Don’t teach. Share your experience.

I’m against teaching other people how they should live. They have their own intuition. They have their own background. They have their own priorities.

I opt for sharing experiences as the best way to support each other. To learn from each other. To understand each other. Sharing best practices is a powerful tool to excel what we do. It doesn’t mean we have to change. It means we may want to try a different approach. Not to follow blindly the plan other people have prepared for us.

Do other people tell you how you should live?

How do you react?

What’s the best approach to stay strong?



19 thoughts on “It’s my life. Don’t tell me how I should live.”

  • Great post as always.
    I can totally relate.
    Plenty people tell me what to do and what not to do. I’ve argued with them and found that it never leads anywhere. So now I just say: “Sure, I’ll think about it”. Those close to me know that they can talk all they want, but I will still do my own thing. I do listen to them. However, None of them know all the circumstances I am aware of, so it’s impossible for them to judge some things correctly.
    I give advice when asked, but I never try to change the way people live, because I know they might know things I don’t. What would be appropriate for me in their situation might not be appropriate for them.

    • Hi! Thank you for your comment! How are you doing? You’re absolutely right saying that arguing leads anywhere and what’s worse, it makes us lose time and energy for nothing. I will definitely try your approach which is not denying and not approving someone’s advice either. It’s a gentle way to acknowledge someone’s willigness to help and that’s all. As a parent, I hear plenty of advice what should I do and what I don’t. But I believe every parent knows what is the best for his/her own child. If you have a child, then you have your own 5 min to put in practise what suits you the best. If you’re not parent, then you should never open your mouth to judge other parents. As simple as that.

      • I’m doing well. Thank you.
        The thing is that we/ every child is different. What works for their child might not work for yours. Plus, we all hold a different set of values that we want to pass on. I might not agree with how you are raising your child, but ultimately it is YOUR child.

        • That’s so true. Why then so many people find themselves eligible to tell others how to raise children or how to live?

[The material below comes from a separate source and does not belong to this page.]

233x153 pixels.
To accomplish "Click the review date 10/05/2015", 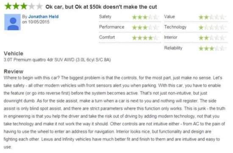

            • I’m trying my best not to tell other people how to live. However, I find it really hard not to comment on how other people live and what kind of decisions they make. Do you believe it’s possible not to comment on others? Do you comment on how other people live?

              • Yes and no. It depends who the other people are (close family, or random strangers). Also, I might comment, but I don’t dwell on it once things are said. It is up to them to take it or leave it.

                  • Unfortunately, yes. But, I don’t say anything I wouldn’t say to them, and I just state something and move on, without judging them, etc.

                    • That’s a great value! I often don’t have the courage to say someone face to face all I think about him/her. I don’t want to hurt him/her or I’m afraid of the reaction. I always try to say it softly and make sure it will not sound like a judgment. However, I find it difficult to have the same approach to my family. Sometimes, I say more than I should.

                    • That’s the point. We believe it’s easier to lose a stranger than the person we love. But why do we care so much about strangers such as colleagues, bosses etc? Do we build our self-esteem on them?

        • What if a parent hurts or destroys the child? Should we react or should we say: it’s your child, you can do what you want?

          • That happens more often than it should. It depends on your relations to the child. You can nudge the parents, or parent the kid yourself when you spend the time with them. Otherwise, often times, there is not much we can do (short of calling child protective services in extreme cases).